Minimal cover problems and the live Phish repertoire
A couple years back someone posted a question on reddit, paraphrased here:
Given the setlists for all shows performed by Phish, what is the minimum number of shows you need to listen to in order to cover all of their songs?
Setting aside that you probably want to listen to far more shows than this to hear the variety of performances of many songs, it is an interesting algorithms problem. Fortunately, the person who originally posted that question also conveniently posted a couple CSV files on GitHub that contain a snapshot of the shows up to that point in time (late January 2017) - so we have data to play with!
TL;DR
For the impatient who just want the answer, working with the static data I found on github which spans October 23, 1984 to January 15, 2017, we can generate two answers. The minimum number of shows to see all Phish original songs over that period is 70 shows. The minimum number of shows to see all Phish originals plus covers over that same time period is 246 shows. If one had the full data set up to the current date, it would be easy to re-run the analysis and determine a minimal cover.

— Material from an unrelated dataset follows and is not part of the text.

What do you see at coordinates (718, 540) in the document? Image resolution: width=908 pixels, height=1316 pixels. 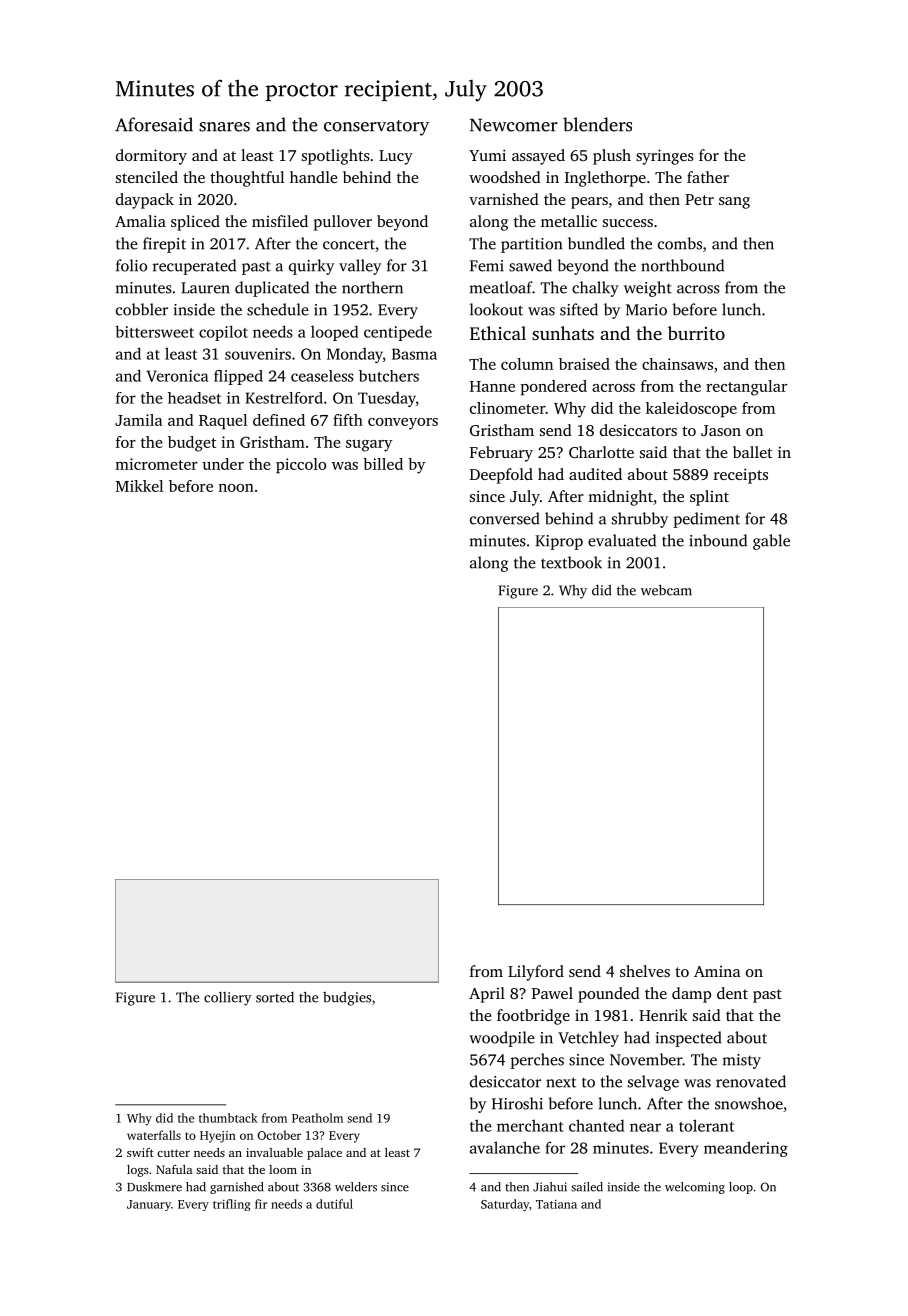 I see `inbound` at bounding box center [718, 540].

Now – how did I calculate that? Read on.
A challenging algorithmic problem
A naïve approach to solving the problem rapidly shows that it’s not a trivial problem. In fact, it turns out to be an instance of the minimum set cover problem, one of the canonical examples of an NP-complete problem. For those unfamiliar with algorithm analysis and theoretical computer science, in very hand-wavy terms NP-complete problems are very hard problems to solve since “efficient” algorithms are unknown for them. As you increase the amount of data to consider, an algorithm to solve the problem takes significantly longer as the data set grows. This becomes apparent if you try a greedy approach or even a clever heuristic: while you may be able to find a cover for all of the songs, finding one that is minimal turns out to be quite time consuming. So much so that you’ll likely run out of patience during the search process and start googling for a better solution.
The set cover problem
Stepping back to look at the problem I mentioned above, we should look at what a set cover is and what it means for one to be minimal. The set cover problem can be summarized as follows. Say we have a set, S, of items - in this case, songs.
S = {A,B,C,D,E}
Here we have five songs (A,B,C,D,E). We also have another set, H, of shows where each member of H is a subset of the big set of songs: here, each subset corresponds to a show containing a handful of songs.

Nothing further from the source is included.